_Task to complete_
All lines from the one containing "Given: Open the" through the final line of the listing below, and no others, must be returned exactly; no pictures belong in the copy.

_Exercise materials_
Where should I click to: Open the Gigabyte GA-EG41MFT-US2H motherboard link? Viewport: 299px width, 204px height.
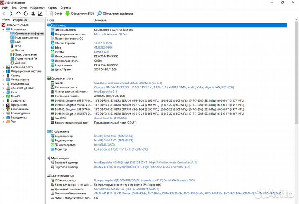(117, 87)
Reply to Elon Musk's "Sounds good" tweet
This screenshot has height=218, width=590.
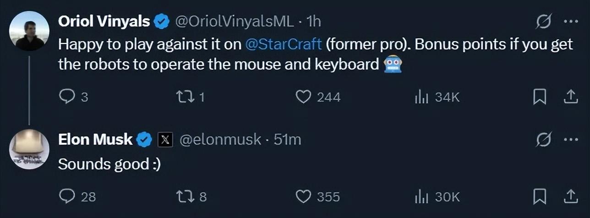pyautogui.click(x=68, y=196)
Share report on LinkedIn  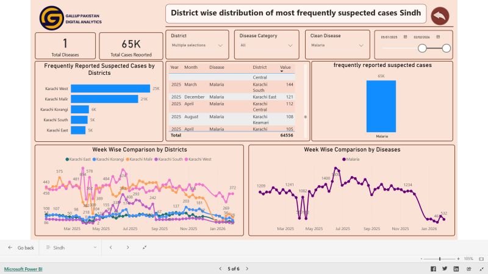pyautogui.click(x=455, y=269)
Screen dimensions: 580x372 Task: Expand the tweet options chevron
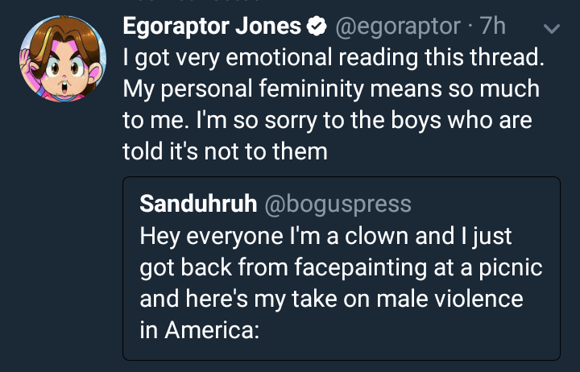pyautogui.click(x=551, y=29)
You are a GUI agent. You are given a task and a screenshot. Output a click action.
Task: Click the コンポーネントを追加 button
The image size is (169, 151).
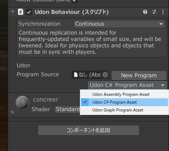tap(88, 130)
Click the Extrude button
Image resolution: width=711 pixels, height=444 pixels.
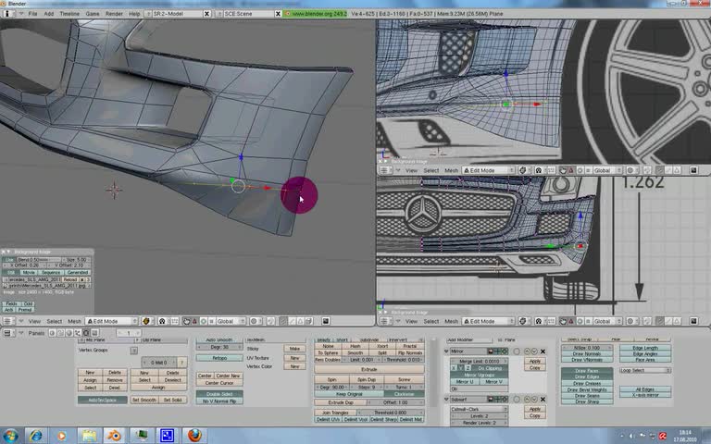click(368, 368)
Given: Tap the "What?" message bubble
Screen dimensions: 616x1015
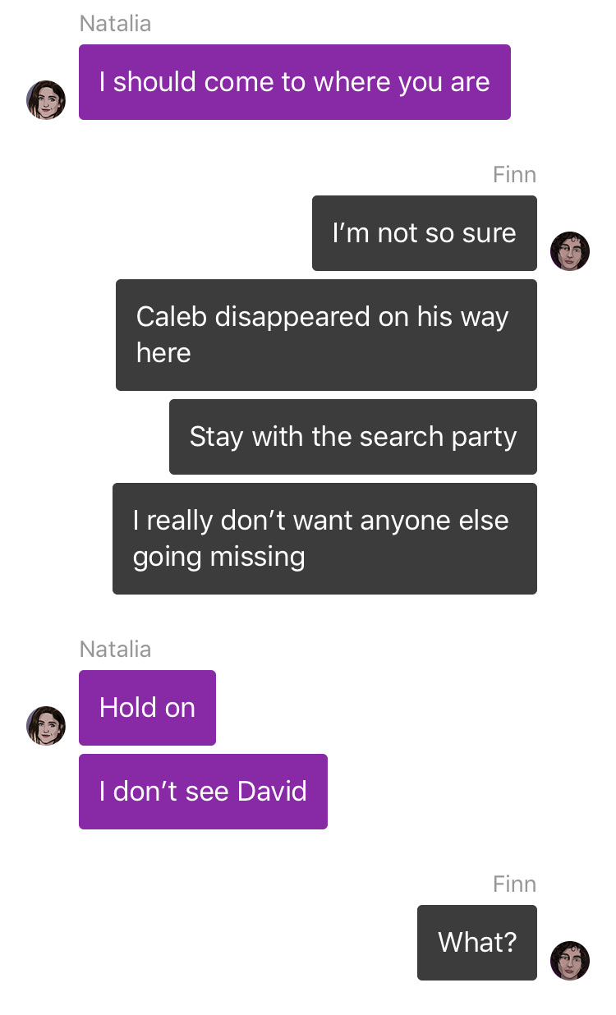Looking at the screenshot, I should click(477, 943).
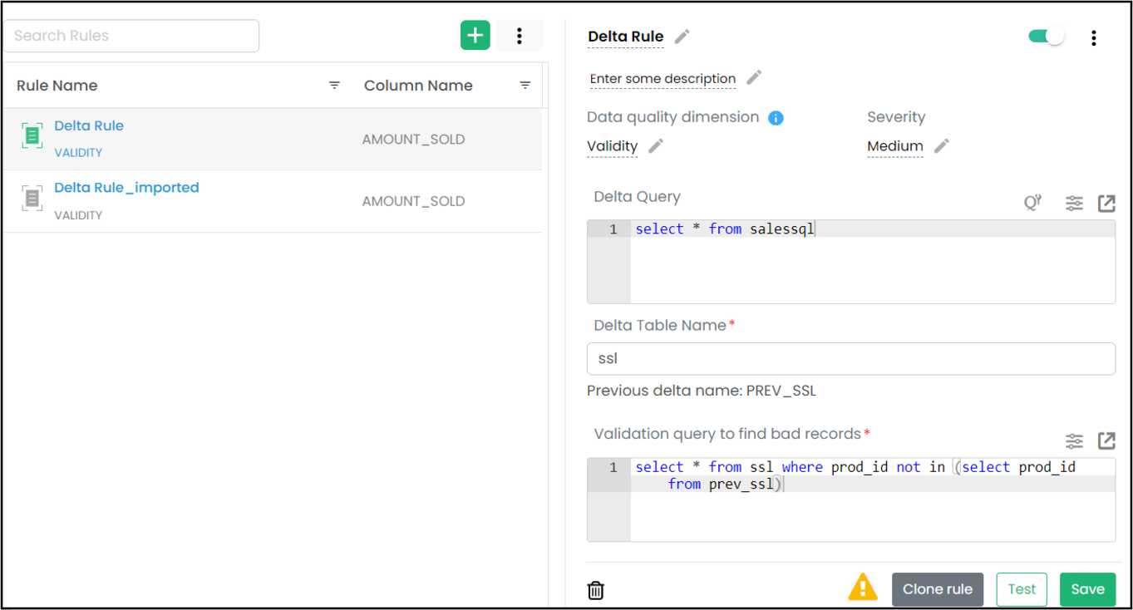Filter the Column Name column

(x=525, y=86)
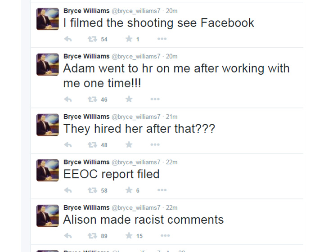Open more options on the "I filmed the shooting" tweet
The image size is (324, 252).
coord(162,39)

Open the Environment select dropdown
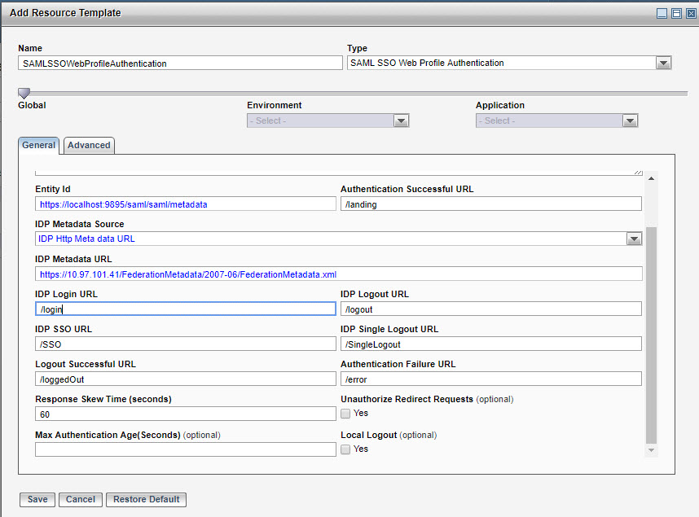[x=401, y=120]
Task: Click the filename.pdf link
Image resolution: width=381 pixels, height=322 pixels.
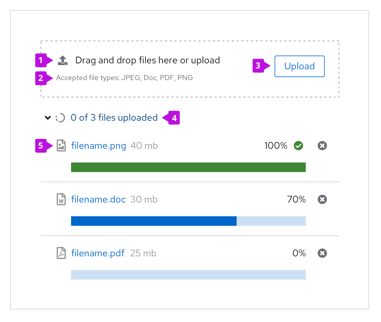Action: [98, 253]
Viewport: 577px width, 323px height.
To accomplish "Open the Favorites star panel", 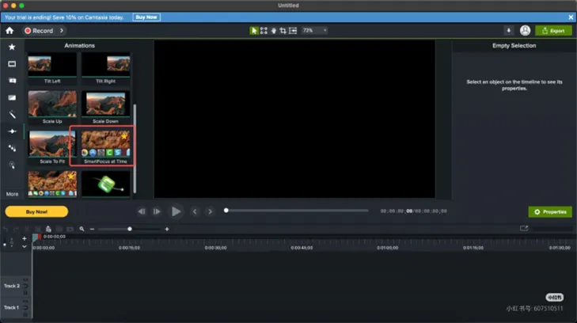I will (x=12, y=47).
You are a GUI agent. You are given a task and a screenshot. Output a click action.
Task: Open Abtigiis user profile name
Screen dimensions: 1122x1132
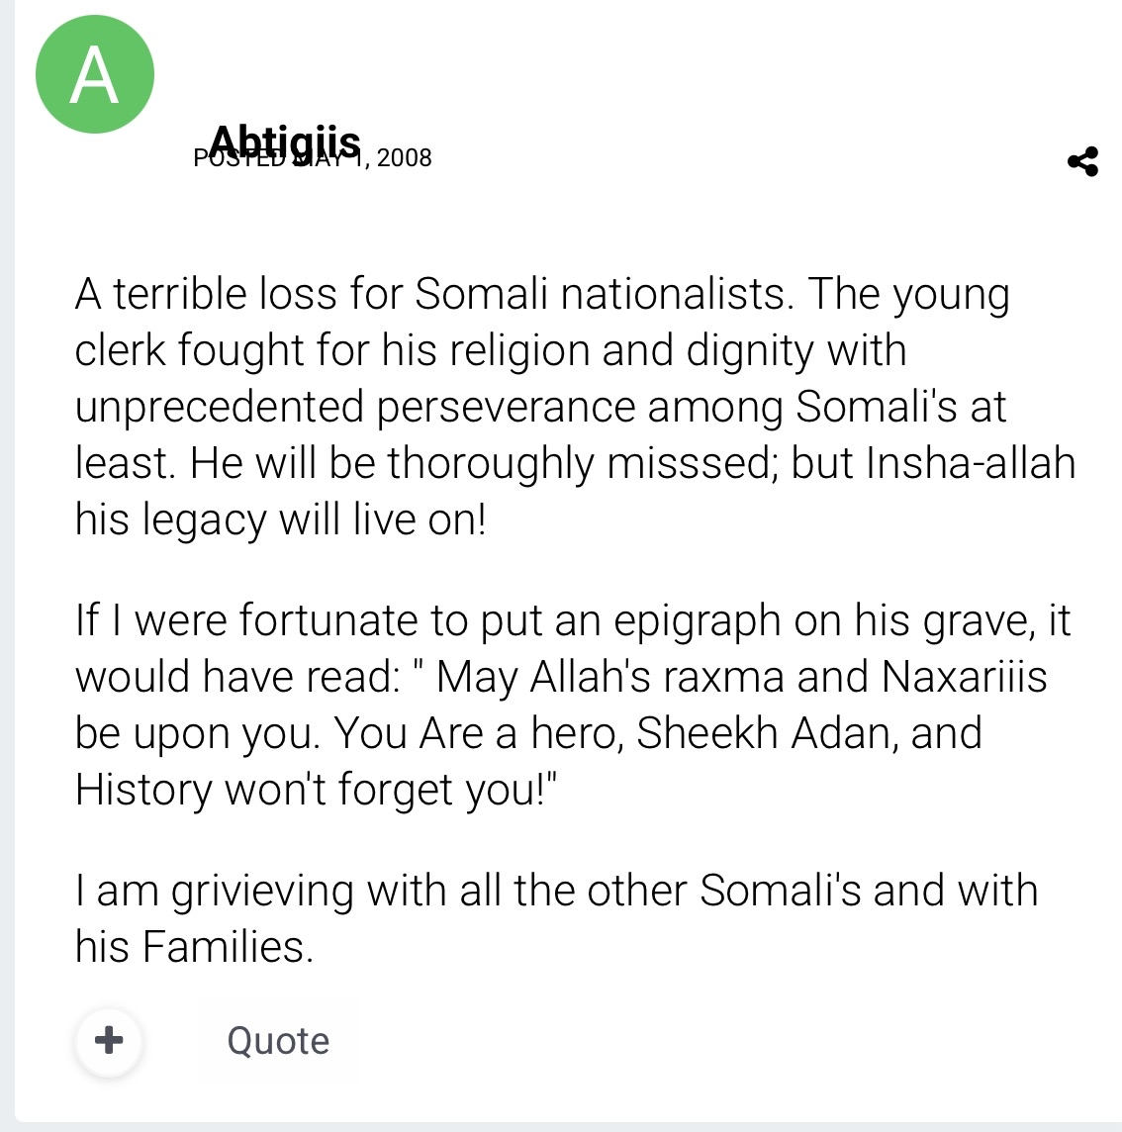coord(286,141)
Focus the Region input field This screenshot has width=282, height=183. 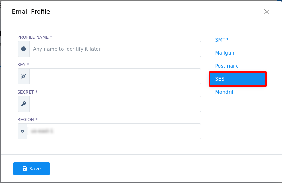point(114,131)
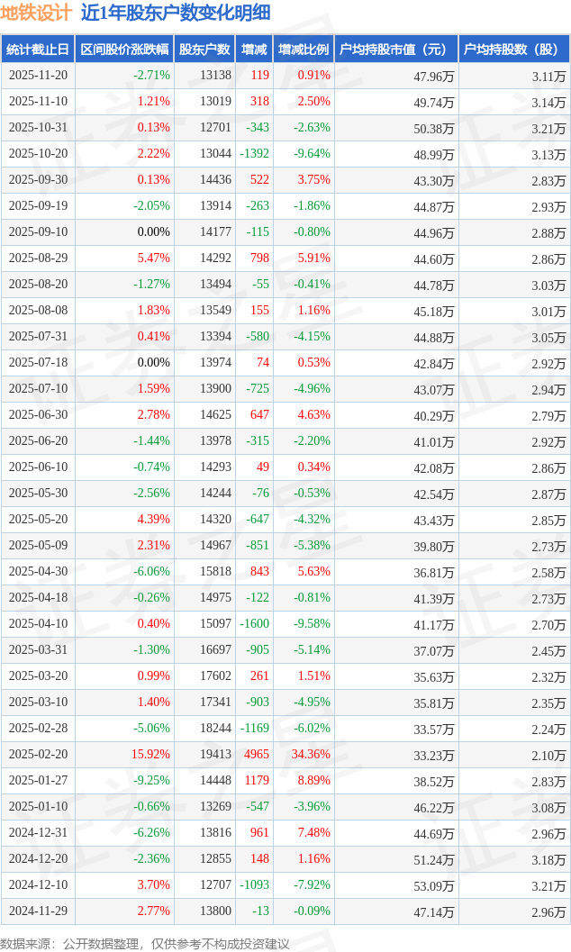Screen dimensions: 571x952
Task: Click the 股东户数 column header
Action: (204, 50)
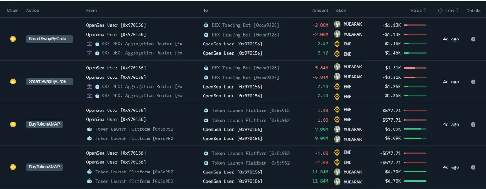486x189 pixels.
Task: Click the Token column header
Action: tap(340, 11)
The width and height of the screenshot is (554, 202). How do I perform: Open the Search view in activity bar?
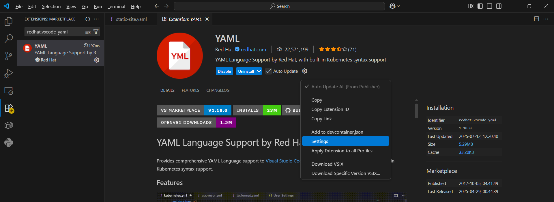click(x=9, y=38)
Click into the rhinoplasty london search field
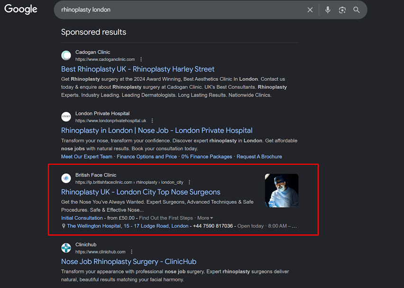This screenshot has height=288, width=404. point(180,10)
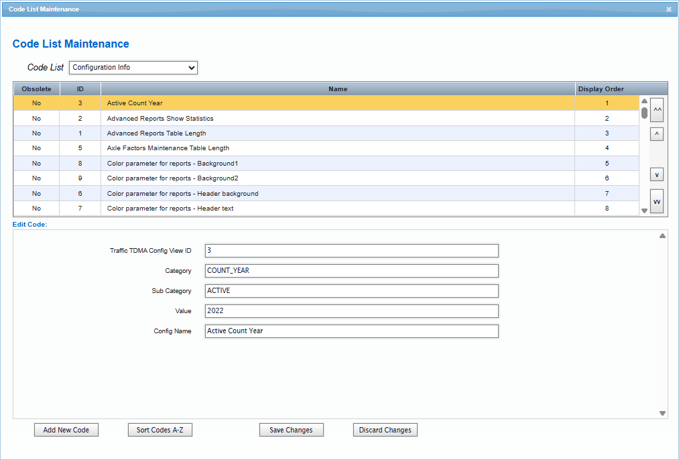Click the Edit Code panel up arrow
679x460 pixels.
662,235
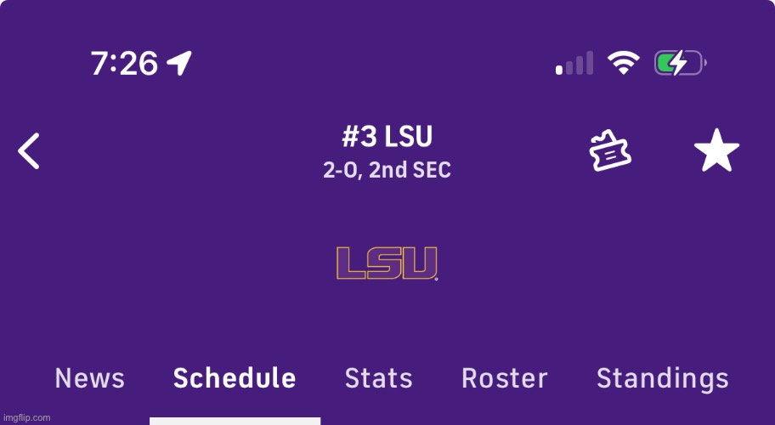
Task: Click the imgflip.com watermark
Action: click(27, 417)
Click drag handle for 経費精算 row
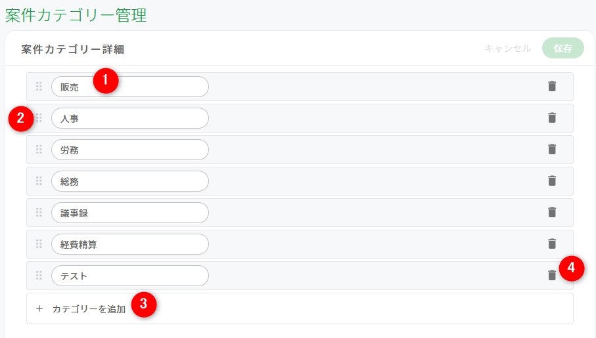Screen dimensions: 596x338 tap(39, 243)
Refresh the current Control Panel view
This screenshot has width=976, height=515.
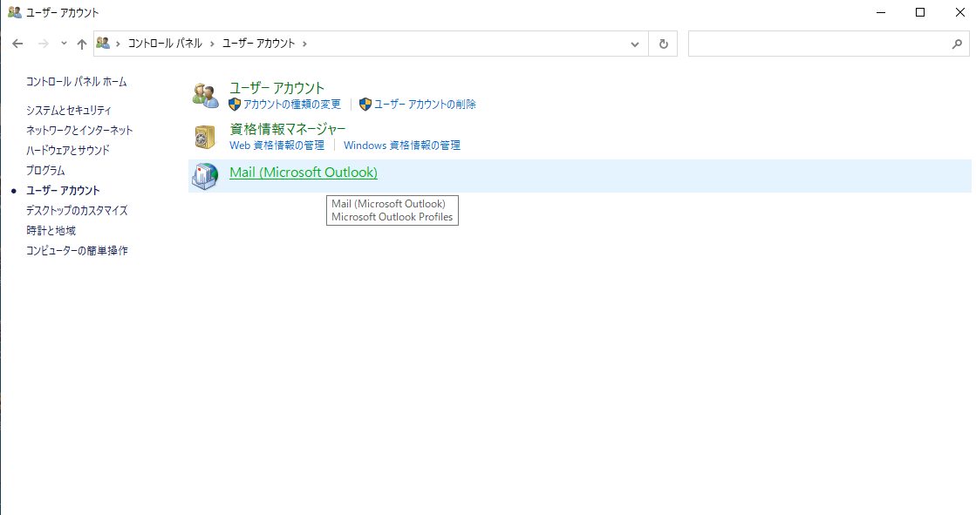point(664,44)
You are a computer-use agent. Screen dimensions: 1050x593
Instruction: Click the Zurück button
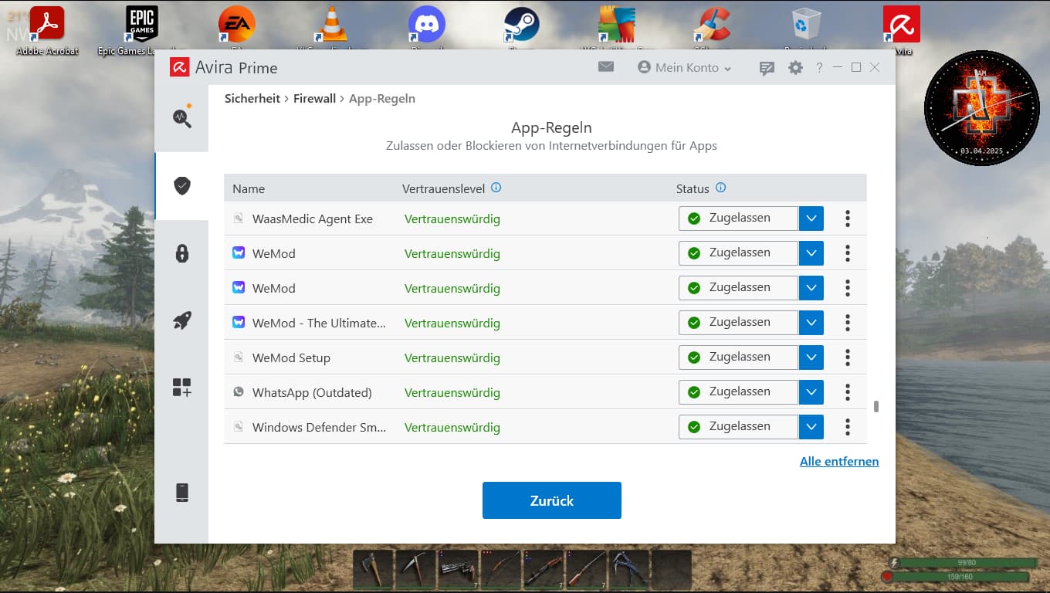pyautogui.click(x=551, y=500)
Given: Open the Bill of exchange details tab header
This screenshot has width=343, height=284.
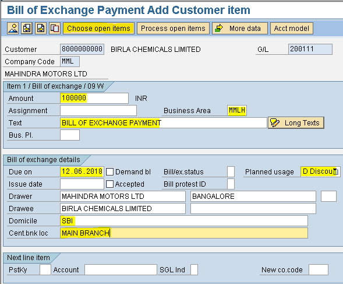Looking at the screenshot, I should point(44,160).
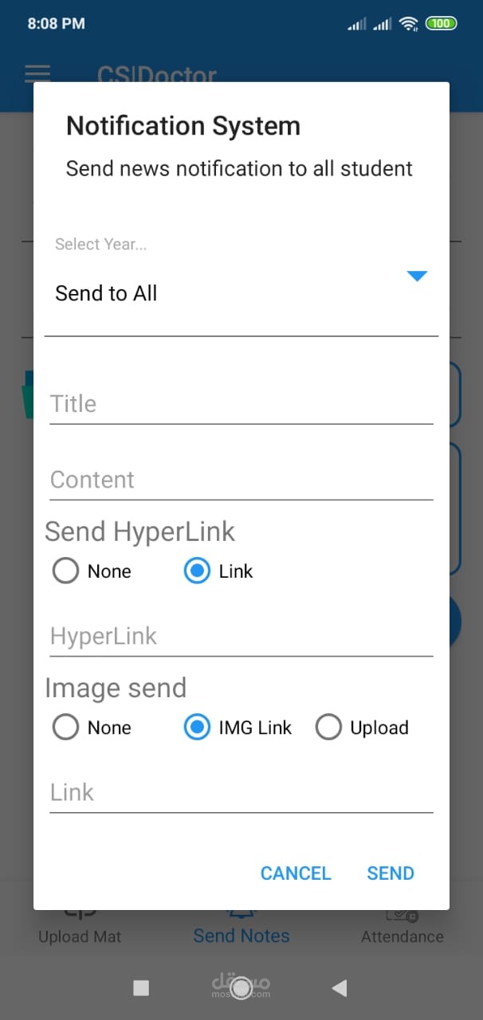Image resolution: width=483 pixels, height=1020 pixels.
Task: Open the hamburger menu icon
Action: coord(37,74)
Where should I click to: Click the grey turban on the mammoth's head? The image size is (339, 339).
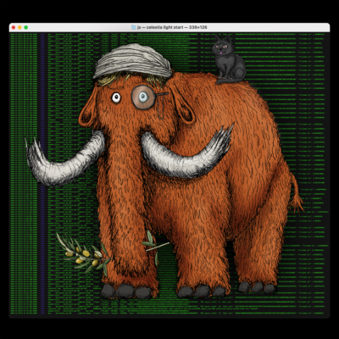tap(132, 61)
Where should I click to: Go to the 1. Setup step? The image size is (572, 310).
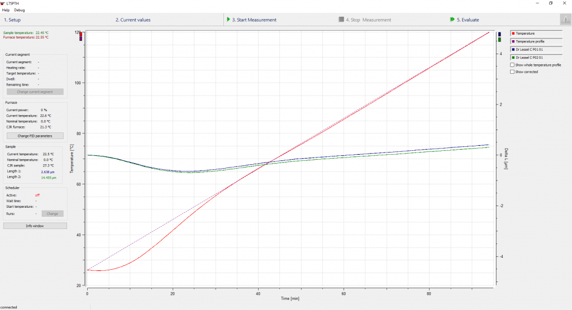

_Task answer_
Given: Open the Bill of exchange details tab header
This screenshot has width=343, height=284.
Looking at the screenshot, I should point(44,160).
Image resolution: width=483 pixels, height=1020 pixels.
Task: Open the hamburger menu icon
Action: coord(37,74)
Where should I click to: Click the grey turban on the mammoth's head? The image size is (339, 339).
tap(132, 61)
Where should I click to: Go to the 1. Setup step? The image size is (572, 310).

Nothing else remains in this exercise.